Em um país onde a maior parte da população vivia na pobreza uma comemoração desse porte certamente não foi apropriada. A festa foi mais um fator negativo para um já desgastado governo e assim como na revolução francesa, o povo se rebelou e o rei foi derrubado. A história sempre de repete.

Palácio Golestan

O Palácio Golestan em Teerã é um dos monumentos mais lindos do Irã. Este palácio é um bom exemplo da arte, história e arquitetura persas. 

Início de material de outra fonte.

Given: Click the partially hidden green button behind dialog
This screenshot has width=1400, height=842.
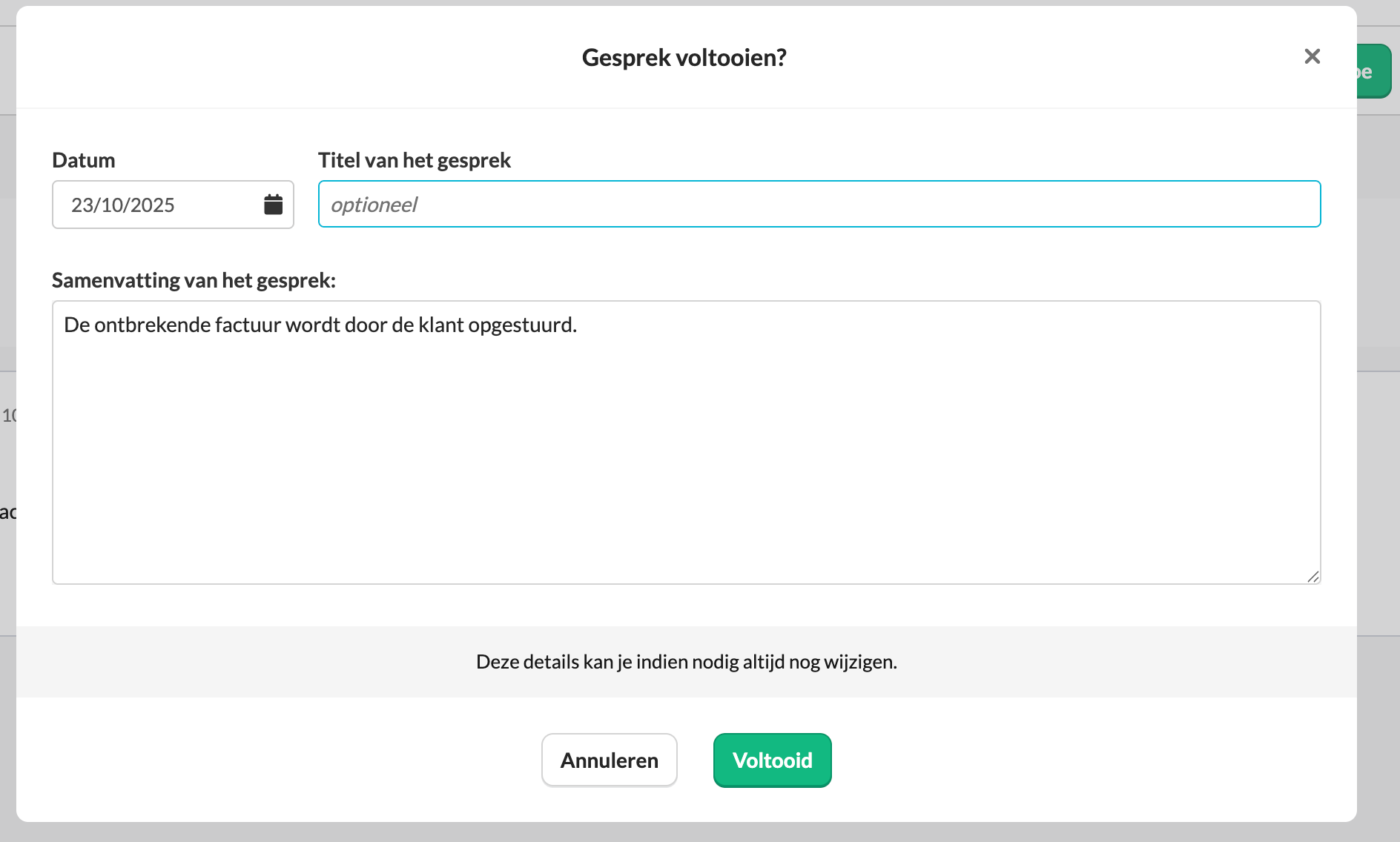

O magnífico Palácio do Golestan, em Teerã, foi sede da família Qajar que chegou ao poder em 1779 e é um dos mais antigos monumentos históricos de Teerã, pertencendo a um complexo de edifícios reais localizados no interior da antiga cidadela histórica da capital iraniana. Atualmente é um museu histórico, Patrimônio da Humanidade desde 2013. São nove edificações diferentes com entradas independentes, revestidas com bonitos azulejos decorados e rodeados por um elegante jardim. 

O terraço Takht-e Marmar (varanda do trono de mármore) é decorado com elementos iranianos, como azulejos, espelho, estuque, janelas de treliça e pinturas. O trono de mármore no terraço é feito do famoso mármore amarelo vindo da província de Yazd.

O aspecto luxuoso se destaca no magnífico “salão dos espelhos”, o ponto alto da visita.

Espelhos, grandes e pequenos, formando delicados trabalhos artísticos, todos refletindo a iluminação proveniente dos magníficos candelabros de cristal e a decoração luxuosa, com certeza era utilizado para impressionar delegações estrangeiras. A sensação é de opulência e fartura. Espelhos eram muito caros na antiguidade e raros de serem vistos com esta profusão.